# AutoMM for Image Classification - Quick Start

[![Open In Colab](https://colab.research.google.com/assets/colab-badge.svg)](https://colab.research.google.com/github/autogluon/autogluon/blob/stable/docs/tutorials/multimodal/image_prediction/beginner_image_cls.ipynb)
[![Open In SageMaker Studio Lab](https://studiolab.sagemaker.aws/studiolab.svg)](https://studiolab.sagemaker.aws/import/github/autogluon/autogluon/blob/stable/docs/tutorials/multimodal/image_prediction/beginner_image_cls.ipynb)



In this quick start, we'll use the task of image classification to illustrate how to use **MultiModalPredictor**. Once the data is prepared in [Pandas DataFrame](https://pandas.pydata.org/pandas-docs/stable/reference/api/pandas.DataFrame.html) format, a single call to `MultiModalPredictor.fit()` will take care of the model training for you.


## Create Image Dataset

For demonstration purposes, we use a subset of the [Shopee-IET dataset](https://www.kaggle.com/competitions/demo-shopee-iet-competition/data) from Kaggle.
Each image in this data depicts a clothing item and the corresponding label specifies its clothing category.
Our subset of the data contains the following possible labels: `BabyPants`, `BabyShirt`, `womencasualshoes`, `womenchiffontop`.

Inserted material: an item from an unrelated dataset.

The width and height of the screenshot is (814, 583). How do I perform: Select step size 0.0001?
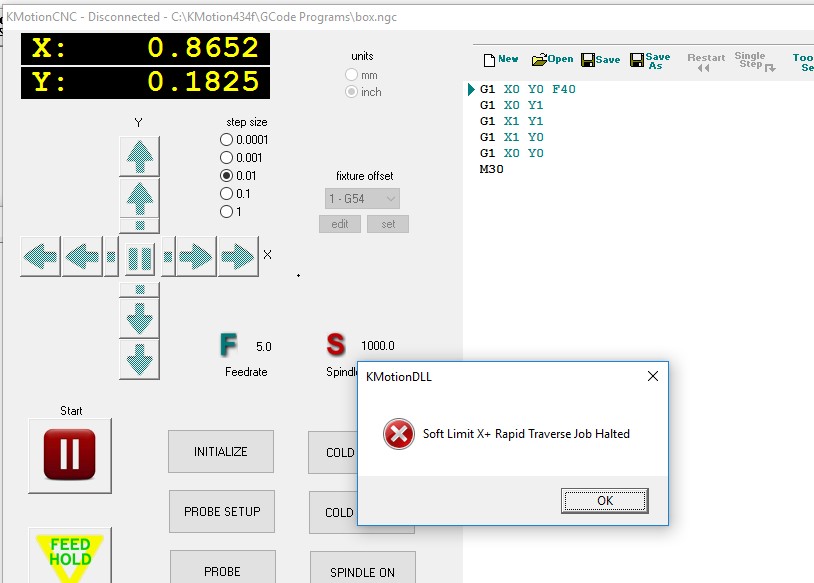click(x=226, y=140)
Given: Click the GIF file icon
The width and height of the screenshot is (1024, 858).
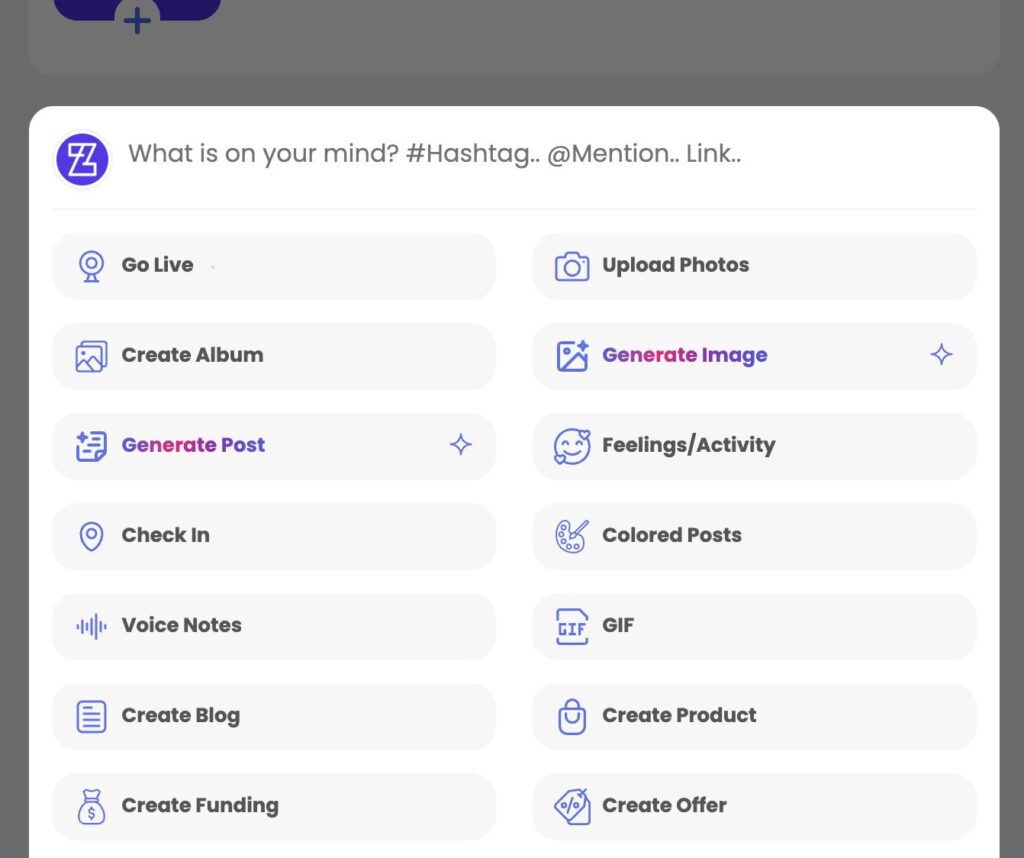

We can load a dataset by downloading a url data automatically:

In [1]:
!pip install autogluon.multimodal


Collecting autogluon.multimodal
  Downloading autogluon.multimodal-1.1.1-py3-none-any.whl.metadata (12 kB)
Collecting scipy<1.13,>=1.5.4 (from autogluon.multimodal)
  Downloading scipy-1.12.0-cp310-cp310-manylinux_2_17_x86_64.manylinux2014_x86_64.whl.metadata (60 kB)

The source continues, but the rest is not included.